Copia sin cambios el pasaje del fragmento sobre el mito del buen civilizado que va desde "Una de las designaciones" hasta "de interpretaciones subjetivas.", ambos incluidos.

- Fragmento de la página:
********************

28 de diciembre de 2012

El mito del “buen civilizado”

El ser humano moderno presume a menudo de serlo y se vanagloria continuamente sin darse cuenta de que no hay nadie distinto a él que escuche tan altivas demostraciones. Por supuesto, tal grado de presunción va dirigido a sí mismo (ésta es, según Nietzsche, la forma más común de engaño). Dicho sea de paso que no ha habido jamás en ninguna parte -que se sepa- tamaña demostración de arrogancia. En efecto, el ser humano actual utiliza varios recursos para justificar dicha demostración. Uno de ellos estriba en hacer denigrante cualquier época pasada -cuanto más lejana más denigrante-, arguyendo con esto que la única vía posible para el ser humano es la del progreso hacia no se sabe dónde, justificando asimismo que para que la idea del progreso fuera válida y además creíble, necesariamente el pasado siempre ha de ser peor. Esta proposición que tanto vende y a la vez arraiga en la mente de las personas es, profundamente analizada, de una estupidez majestuosa, además de que muchas veces resulta falsa. También debemos ser rigurosos y descartar aquello de que “cualquier tiempo pasado fue mejor” -cualquiera no, pero muchos sí-. Ahora el ser humano tiene la excelentísima cualidad de que se va mejorando a sí mismo (en estupidez, por supuesto).

Una de las designaciones más usuales que utiliza el hombre moderno es la de atribuir a todo lo anacrónico como algo primitivo, dándole con esto un sentido peyorativo, es decir, bruto, zafio y retrasado, mientras que ser moderno es estar a la última y además ¡ser más inteligente! Esto es además una señal de inequívoca ingenuidad por la autoprivación que se hace el hombre moderno en cuanto a lo que su pasado puede enseñarle. Concretamente en esta entrada hablaremos no del pasado más reciente sino del más remoto, aquel del que menos se sabe por la propia lejanía, pero del que probablemente tengamos más que aprender: nuestro pasado primitivo previo al gran salto de la civilización, pero eso sí, esta vez al margen de interpretaciones subjetivas.

********************

- Datos proporcionados:
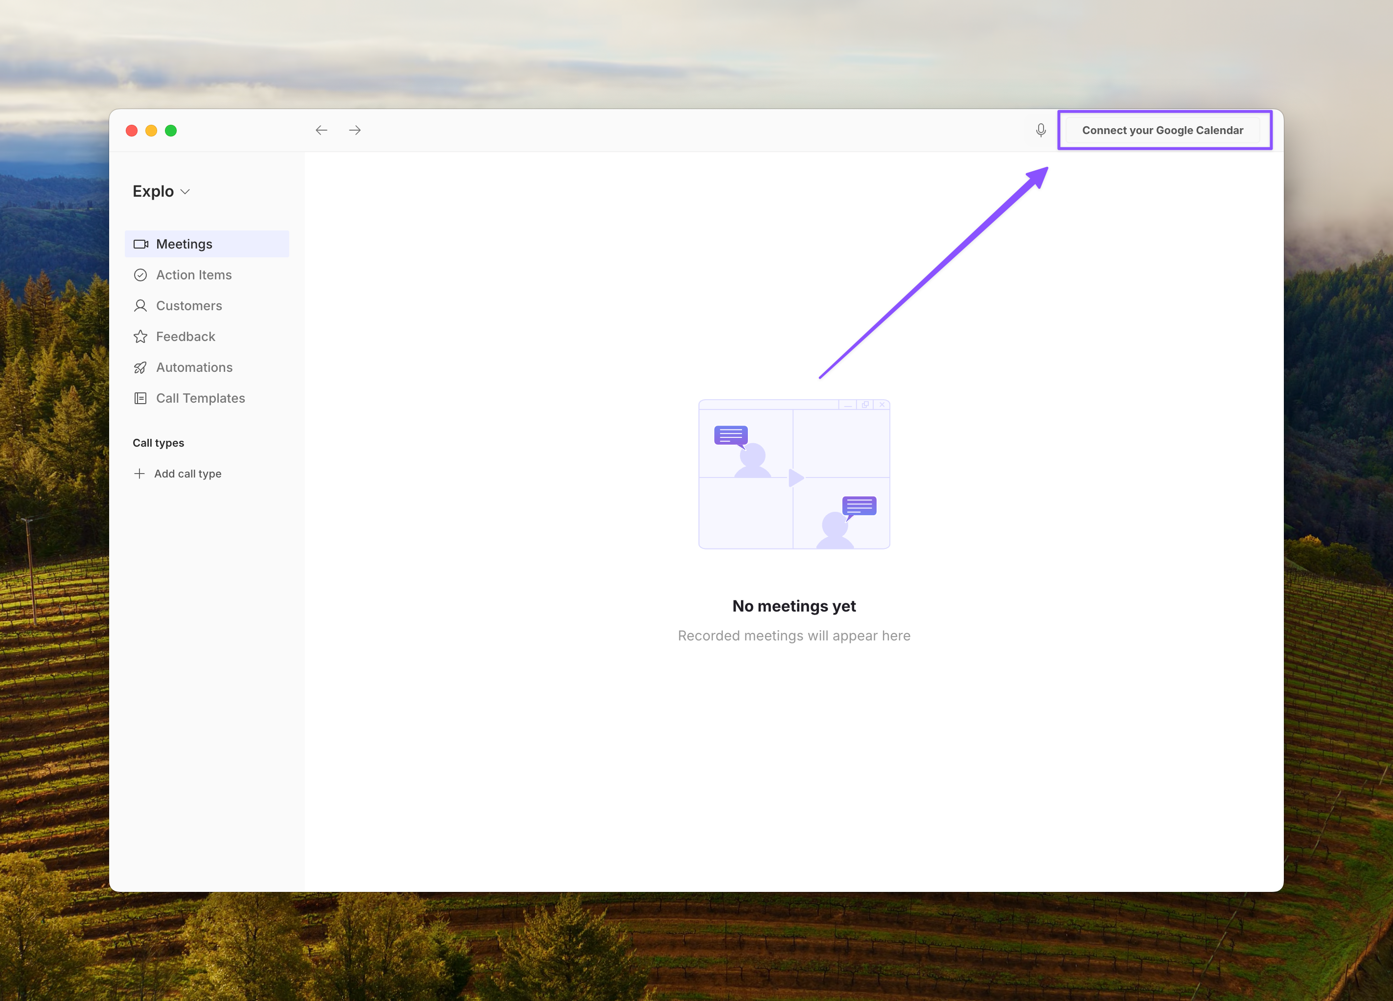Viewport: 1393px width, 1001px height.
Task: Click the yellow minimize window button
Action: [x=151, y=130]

********************

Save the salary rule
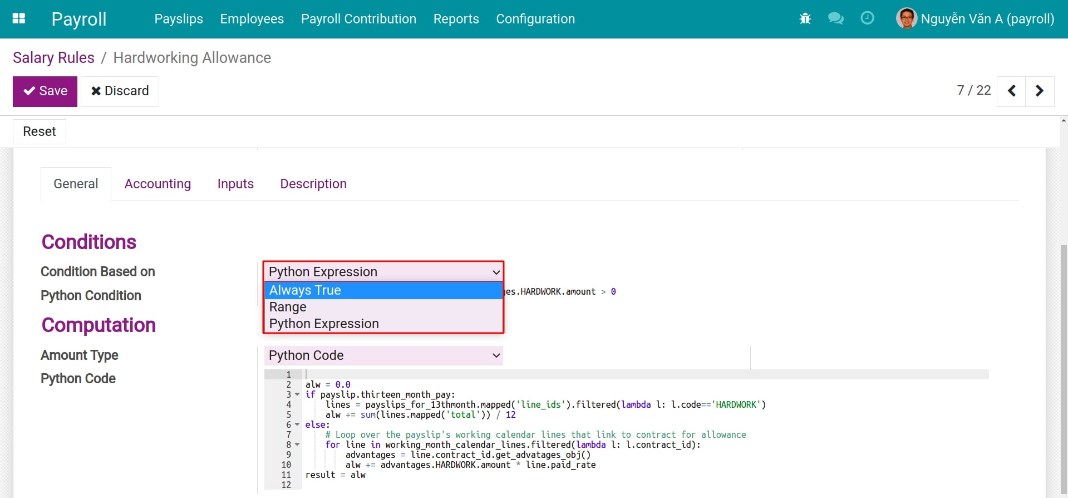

********************

- Resultado del ejercicio:
Una de las designaciones más usuales que utiliza el hombre moderno es la de atribuir a todo lo anacrónico como algo primitivo, dándole con esto un sentido peyorativo, es decir, bruto, zafio y retrasado, mientras que ser moderno es estar a la última y además ¡ser más inteligente! Esto es además una señal de inequívoca ingenuidad por la autoprivación que se hace el hombre moderno en cuanto a lo que su pasado puede enseñarle. Concretamente en esta entrada hablaremos no del pasado más reciente sino del más remoto, aquel del que menos se sabe por la propia lejanía, pero del que probablemente tengamos más que aprender: nuestro pasado primitivo previo al gran salto de la civilización, pero eso sí, esta vez al margen de interpretaciones subjetivas.